EXERCISE DESCRIPTION: Copy the final lines exactly, starting at the one that contains "542x208 pixels." and ending with the last line of the listing below. Pictures are not part of the copy.
---------- SUPPLIED DATA ----------
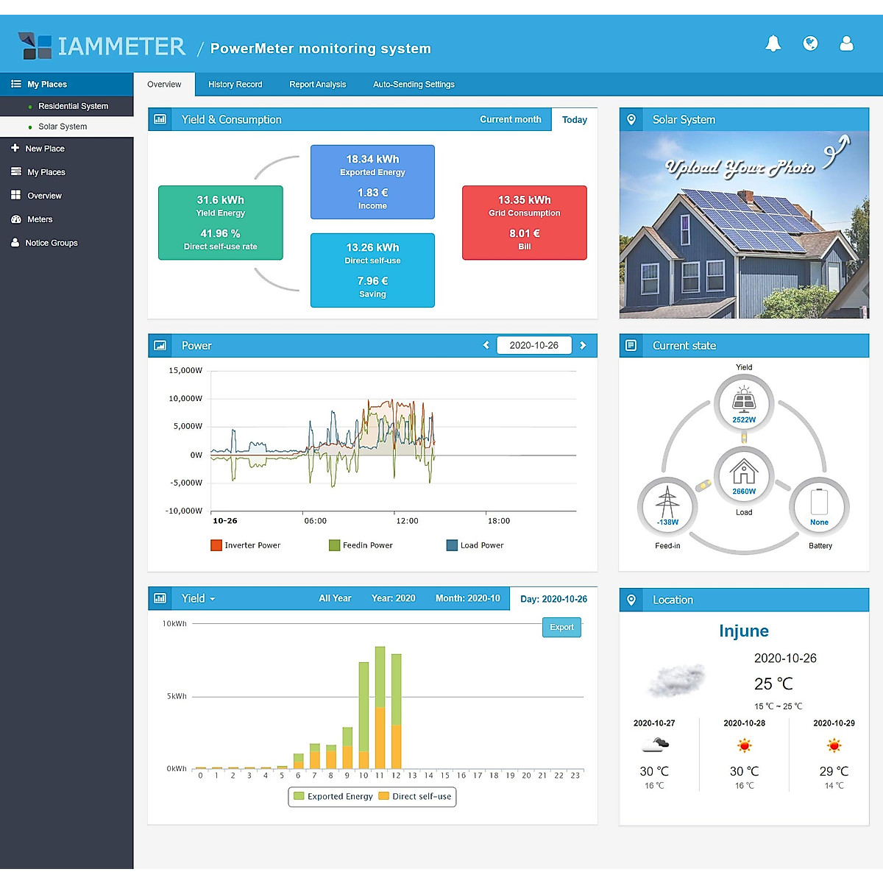
Task: Click the Export button on the Yield chart
Action: click(x=561, y=627)
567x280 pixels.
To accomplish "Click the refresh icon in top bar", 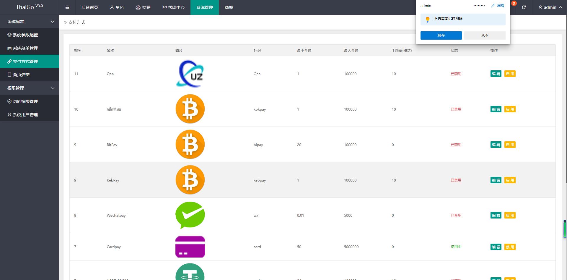I will click(x=524, y=7).
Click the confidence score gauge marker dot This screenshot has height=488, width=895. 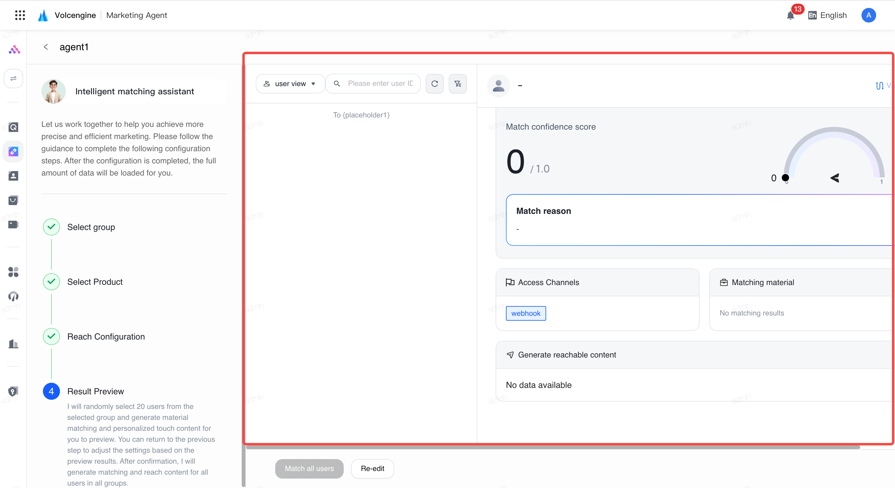[x=785, y=178]
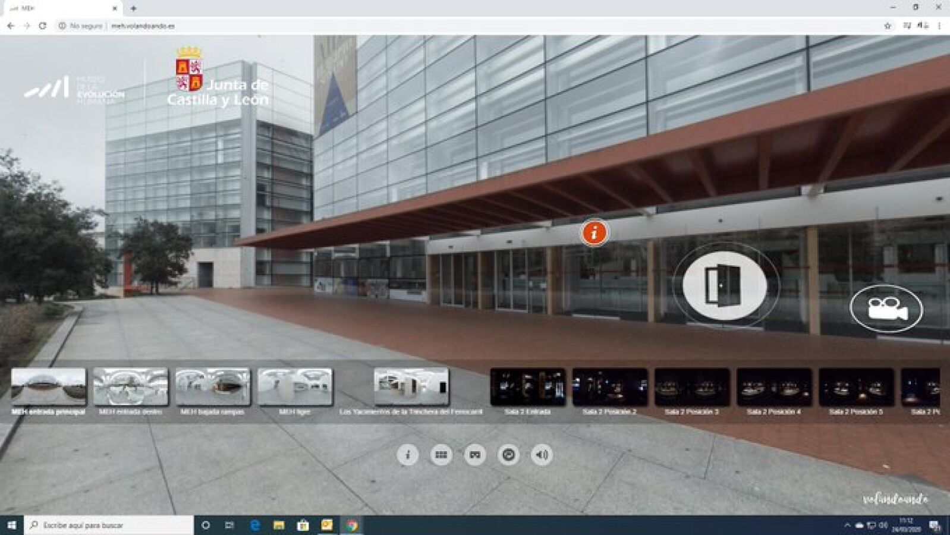The width and height of the screenshot is (950, 535).
Task: Toggle the thumbnail gallery grid
Action: click(441, 455)
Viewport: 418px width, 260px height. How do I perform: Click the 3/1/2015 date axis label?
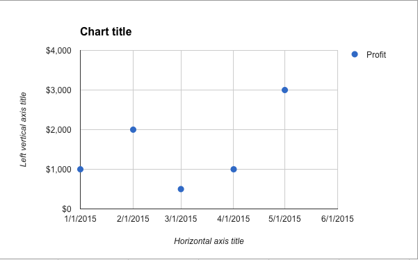click(181, 219)
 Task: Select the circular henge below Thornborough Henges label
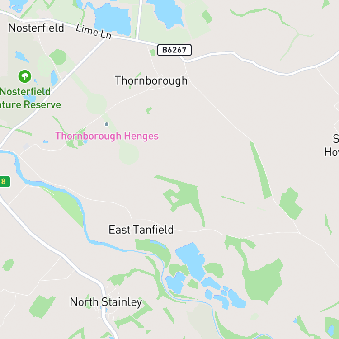click(x=129, y=154)
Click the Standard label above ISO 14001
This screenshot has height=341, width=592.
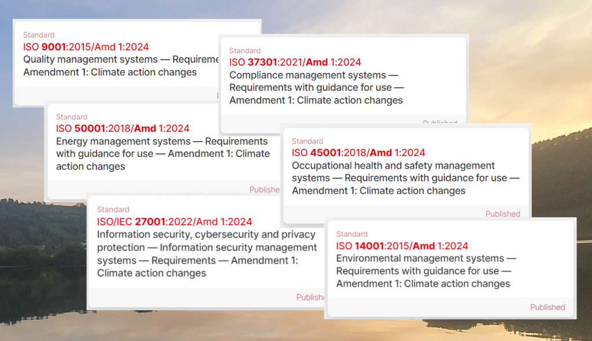click(x=352, y=234)
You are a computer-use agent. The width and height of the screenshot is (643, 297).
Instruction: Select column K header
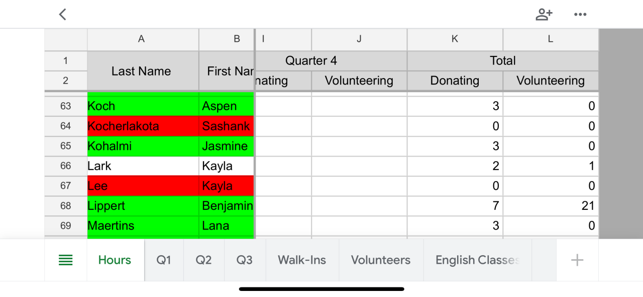tap(455, 39)
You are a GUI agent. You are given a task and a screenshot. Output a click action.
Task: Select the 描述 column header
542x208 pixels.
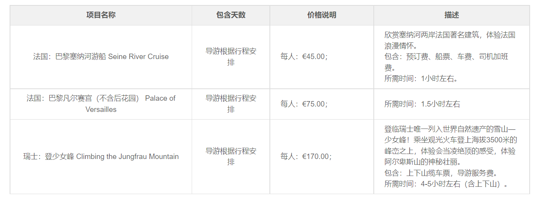click(x=452, y=15)
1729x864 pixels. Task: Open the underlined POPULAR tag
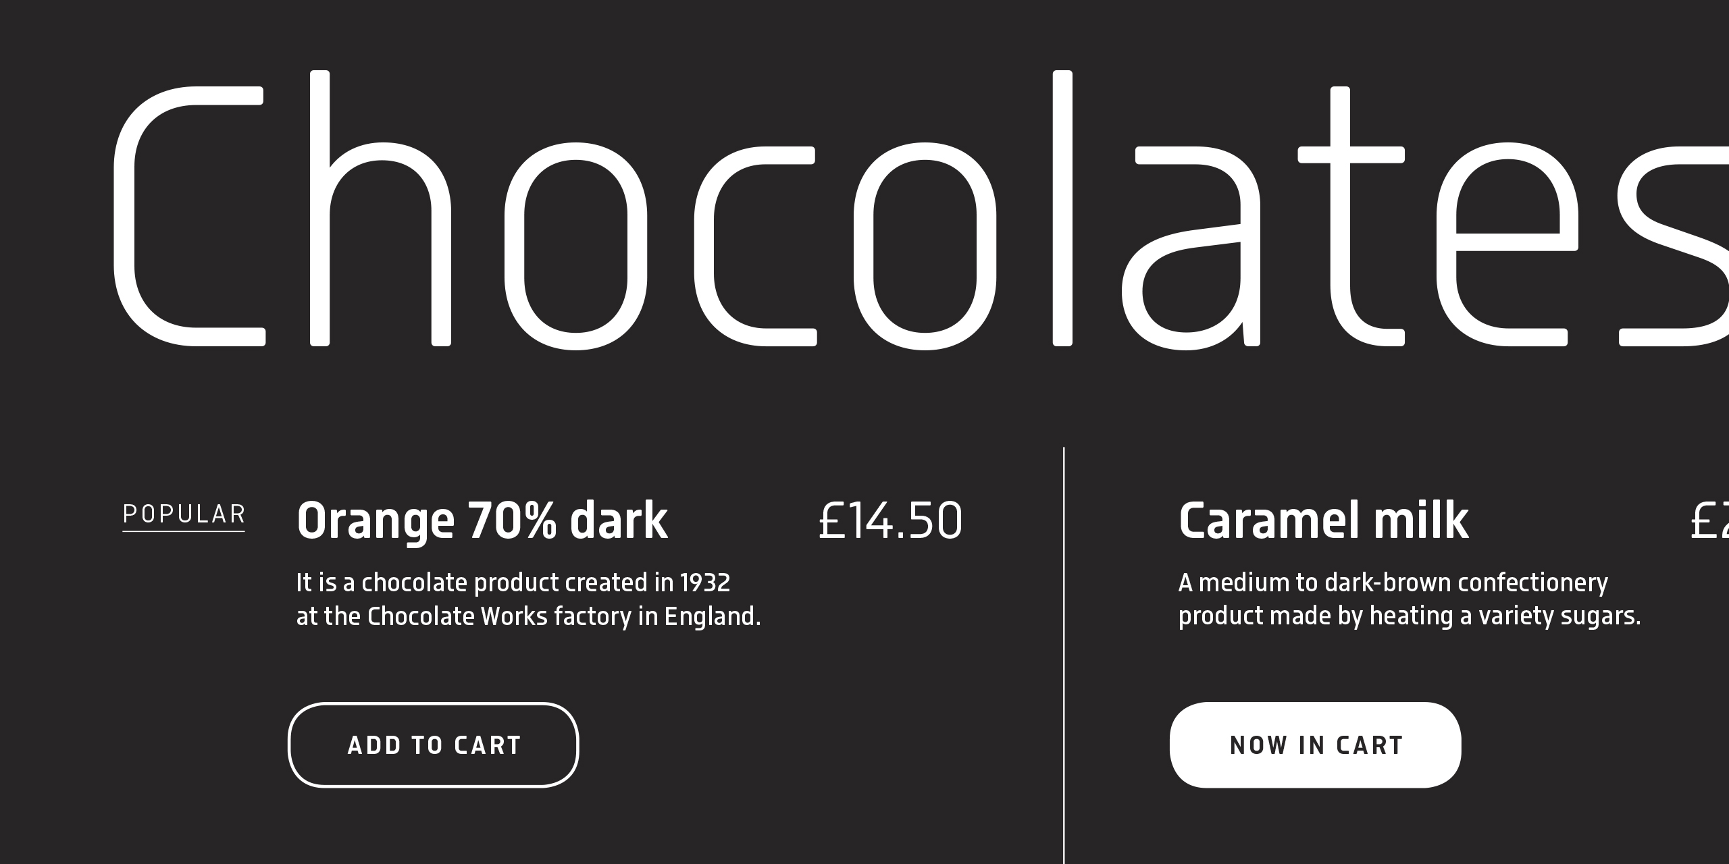click(184, 515)
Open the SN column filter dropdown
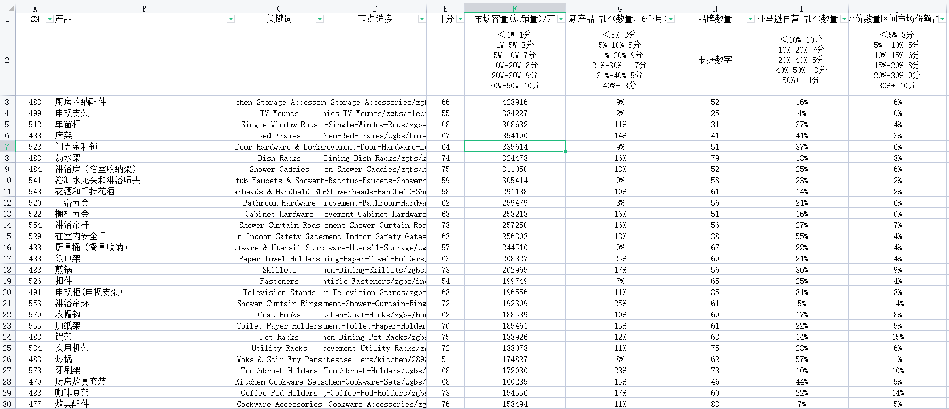The height and width of the screenshot is (409, 949). tap(50, 19)
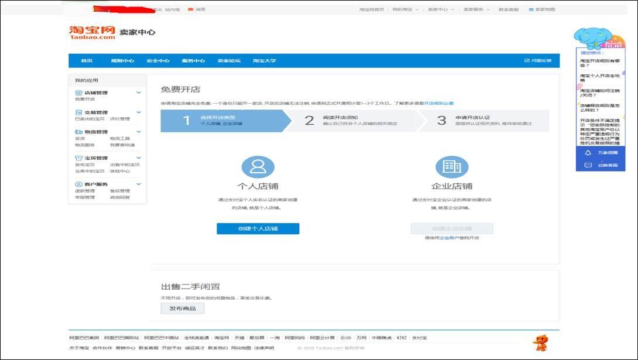Image resolution: width=638 pixels, height=360 pixels.
Task: Click the 企业店铺 building icon
Action: coord(451,167)
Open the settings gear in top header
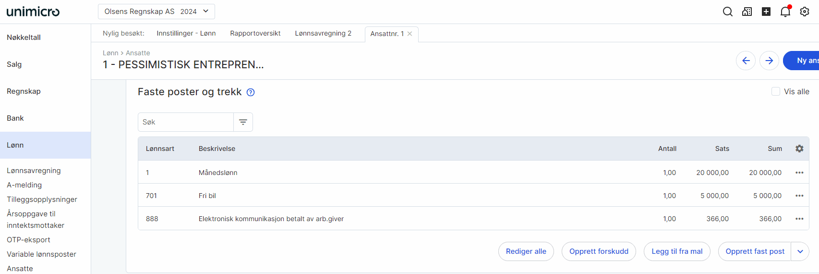The image size is (819, 274). click(x=805, y=12)
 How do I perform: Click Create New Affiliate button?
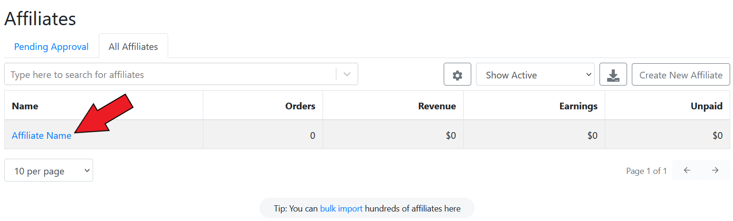point(680,75)
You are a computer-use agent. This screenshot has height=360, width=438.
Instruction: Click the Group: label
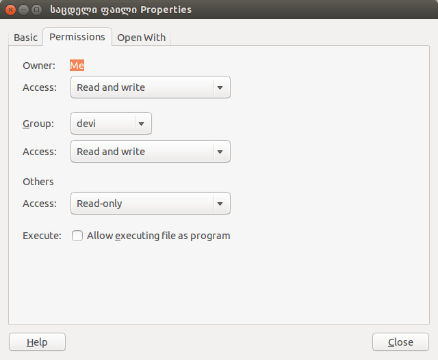(x=38, y=124)
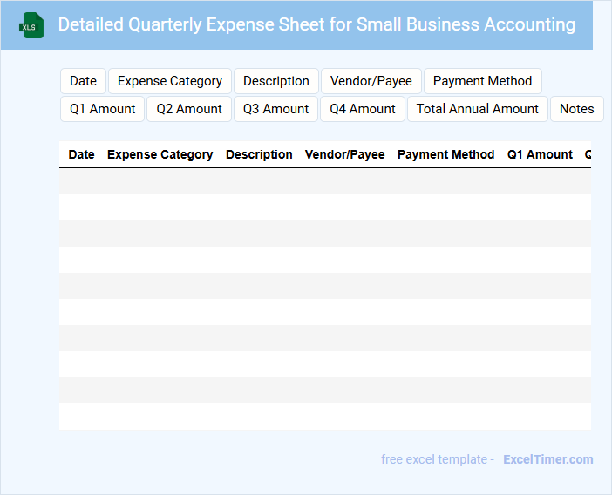Select the Payment Method table column header

click(445, 154)
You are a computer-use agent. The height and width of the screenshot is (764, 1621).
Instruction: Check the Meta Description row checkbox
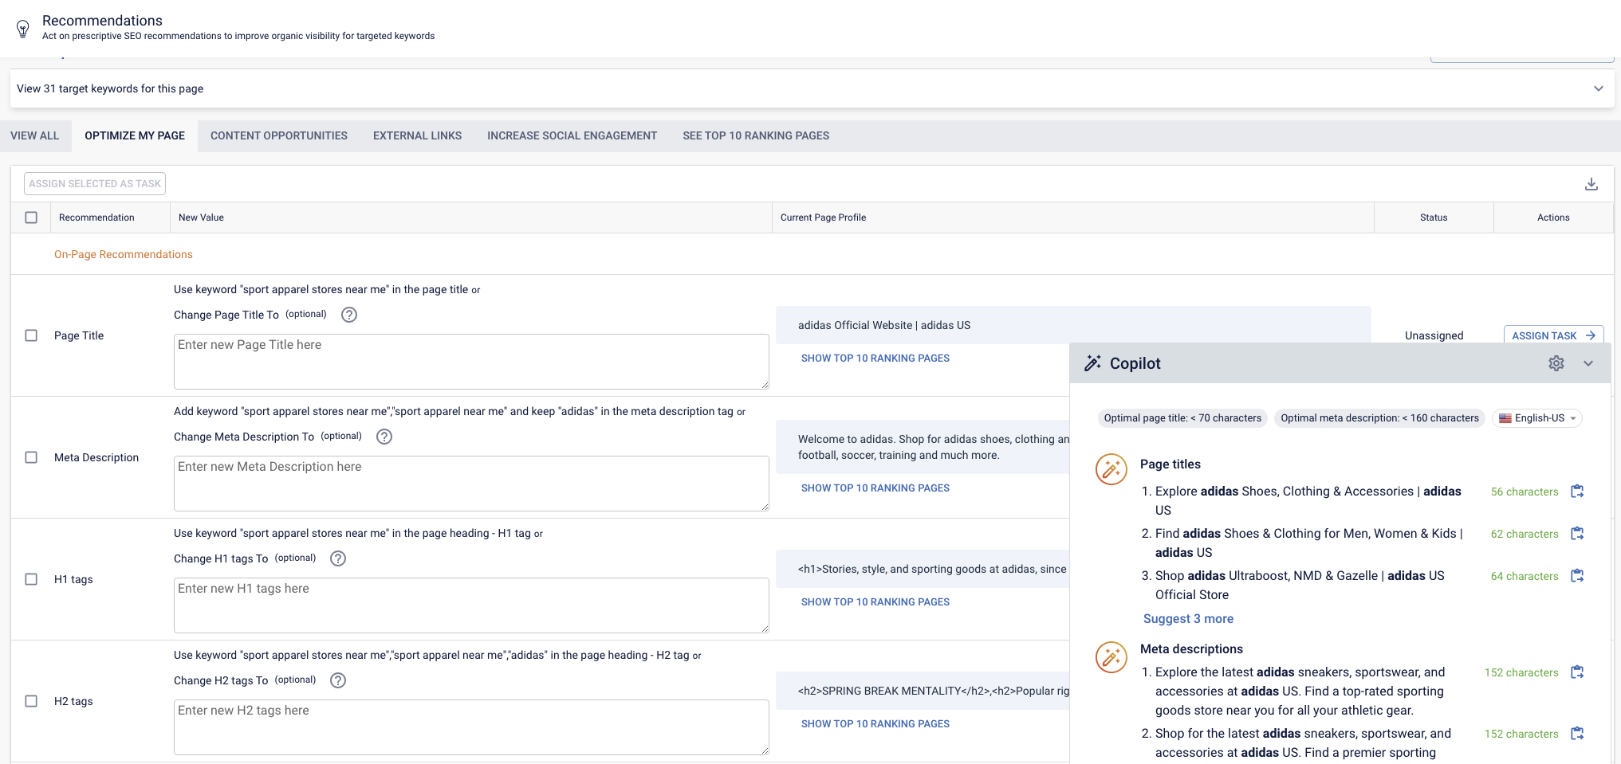[31, 457]
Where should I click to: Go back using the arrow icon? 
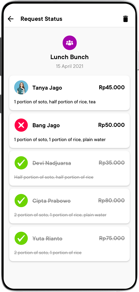point(11,19)
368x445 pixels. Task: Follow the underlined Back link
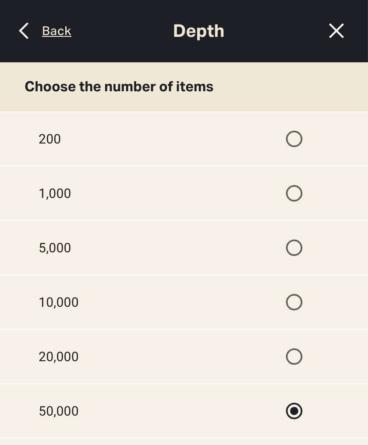tap(57, 31)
----------
EXPECTED OUTPUT:
542x208 pixels.
click(x=452, y=15)
1729x864 pixels. Task: Open the underlined POPULAR tag
click(184, 515)
Open the SN column filter dropdown
The height and width of the screenshot is (409, 949). tap(50, 19)
Image resolution: width=638 pixels, height=360 pixels.
Task: Click the 企业店铺 building icon
Action: coord(451,167)
Open the settings gear in top header
The image size is (819, 274). click(x=805, y=12)
 How do I perform: Click Create New Affiliate button?
point(680,75)
You are a computer-use agent. This screenshot has height=360, width=438.
Instruction: Click the Group: label
(x=38, y=124)
Select the Payment Method table column header

click(445, 154)
You are a computer-use agent. The height and width of the screenshot is (764, 1621).
Instruction: Check the Meta Description row checkbox
[31, 457]
Where should I click to: Go back using the arrow icon? 
point(11,19)
368x445 pixels. Task: Follow the underlined Back link
tap(57, 31)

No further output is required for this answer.